Americans are obsessed with health care. We can’t get enough of it. We believe more is better; the latest technology, drug, or procedure is the best. And we put our money where our mouth is: We spend more money on health care than any other country on the planet. We use the words “health care” and “health” interchangeably as if they were one and the same. We’re so smitten with health care that we have forgotten that it is only a means to an end—being in good health—and not the only pathway to achieve good health.
Yet, for all our money, US health outcomes lag behind those of most developed countries. We have higher rates of obesity and infant mortality and lower life expectancy than other countries that spend less on health care. One of the reasons our health-care investments haven’t translated into better health outcomes is that health care only accounts for 20 percent of health outcomes. Social and economic factors, health behaviors, and environmental factors account for 80 percent of health outcomes. And yet of our $3.6 trillion National Health Expenditures, less than 3 percent is devoted to public health activities that address these non-medical factors.

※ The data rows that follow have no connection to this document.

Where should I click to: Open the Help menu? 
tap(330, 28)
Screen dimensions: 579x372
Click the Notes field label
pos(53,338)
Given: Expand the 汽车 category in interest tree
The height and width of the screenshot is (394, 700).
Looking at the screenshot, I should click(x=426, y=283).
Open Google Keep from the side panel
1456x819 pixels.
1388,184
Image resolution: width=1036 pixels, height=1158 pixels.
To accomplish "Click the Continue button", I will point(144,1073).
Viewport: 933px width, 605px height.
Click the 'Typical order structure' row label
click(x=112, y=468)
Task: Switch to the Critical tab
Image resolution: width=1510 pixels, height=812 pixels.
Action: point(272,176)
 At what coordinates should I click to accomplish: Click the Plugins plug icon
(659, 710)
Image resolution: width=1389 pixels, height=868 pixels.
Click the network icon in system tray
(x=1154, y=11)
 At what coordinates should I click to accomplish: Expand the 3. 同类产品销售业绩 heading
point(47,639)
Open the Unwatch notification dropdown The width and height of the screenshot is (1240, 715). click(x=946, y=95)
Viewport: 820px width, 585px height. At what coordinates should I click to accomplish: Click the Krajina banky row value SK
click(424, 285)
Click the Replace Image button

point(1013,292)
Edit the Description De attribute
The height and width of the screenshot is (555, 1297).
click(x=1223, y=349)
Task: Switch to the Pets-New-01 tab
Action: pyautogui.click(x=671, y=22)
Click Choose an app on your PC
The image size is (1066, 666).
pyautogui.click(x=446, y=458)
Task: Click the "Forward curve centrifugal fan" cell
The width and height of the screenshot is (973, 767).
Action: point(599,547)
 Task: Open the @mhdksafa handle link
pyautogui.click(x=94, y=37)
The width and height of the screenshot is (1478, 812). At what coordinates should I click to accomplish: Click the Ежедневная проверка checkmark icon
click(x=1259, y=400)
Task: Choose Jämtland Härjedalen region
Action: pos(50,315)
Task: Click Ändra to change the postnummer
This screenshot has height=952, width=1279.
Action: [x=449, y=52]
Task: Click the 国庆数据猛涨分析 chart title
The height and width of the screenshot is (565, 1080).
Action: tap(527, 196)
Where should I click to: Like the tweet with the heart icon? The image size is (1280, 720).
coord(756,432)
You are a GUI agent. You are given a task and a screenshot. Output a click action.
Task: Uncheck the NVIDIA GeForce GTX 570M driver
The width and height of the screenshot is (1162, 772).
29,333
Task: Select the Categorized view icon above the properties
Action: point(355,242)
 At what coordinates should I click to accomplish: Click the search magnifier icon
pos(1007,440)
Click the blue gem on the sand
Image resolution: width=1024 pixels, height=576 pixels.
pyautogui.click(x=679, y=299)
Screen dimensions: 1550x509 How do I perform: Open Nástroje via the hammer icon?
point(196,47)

As a country, we are over-investing in medical services and under-investing in the social, economic, behavioral, and environmental factors that have a greater impact on health outcomes. This lopsided investment left us particularly vulnerable to the COVID-19 pandemic.
Medical care isn't a substitute for adequate public health infrastructure, especially when a pandemic hits.
Our response to COVID-19 reflects our belief that health care is the answer to all health problems, and that has greatly hurt us. Initial efforts focused on making sure there would be sufficient critical care capacity for people sick with the virus, going to great pains to ensure we’d have enough ICU beds, ventilators, doctors, nurses, and personal protective equipment. If we maintained enough hospital capacity, we believed, we were responding well. While it was—and still is—important to treat infected patients, viewing the crisis through just a health-care lens missed the larger point: Medical care isn't a substitute for adequate public health infrastructure, especially when a pandemic hits.
The decades-long underinvestment in public health left us without the funding, workforce, or surveillance systems necessary to address a pandemic. Across the country, public health funding has declined over the past decade. And because of those years of chronic neglect, we were unable to quickly implement effective strategies, including wide-scale testing and contact tracing, the primary tools of containment.
This neglect set the stage for the nationwide, disproportionate health outcomes experienced by low-income communities, and especially communities of color. The non-health-care factors, including the social and economic conditions in which these communities often live, made them more likely to get COVID-19. These individuals are more likely to work in "essential" frontline roles, and they are also more likely to continue to go into work even if sick. It can also be difficult for them to remain socially distanced in their home and their community, thereby increasing their risk for contracting COVID-19. These factors are also the root cause of higher rates of preexisting conditions such as obesity, heart and lung disease, and cancer in these communities, meaning individuals on average are more likely to become gravely ill and to die if infected. The Episcopal Health Foundation has been working to mend these disparities in Texas by providing funding to nonprofits and community clinics to help them continue to address these non-health-care factors in at-risk communities across the state and supporting research to identify where to focus efforts in recovery. Working to implement community-based approaches nationwide would make great strides towards creating a better, more equitable system.
The status quo is the result of the choices we made as a country over decades. We’ve built a system overly reliant on health care as a means for achieving health, one that underinvests in the non-health-care factors that have the biggest impact on health outcomes. That was the norm. As we rebuild post-COVID-19, we need to look for value in our $3.6 trillion national health investment. Value should be measured by health outcomes, not health-care services delivered. A value-oriented approach would shift dollars upstream, into prevention and public health programs that address the non-health-care factors that influence health outcomes. With so much talk about a “new normal” post-pandemic, let’s make this the new normal in how we deliver health, not just health care.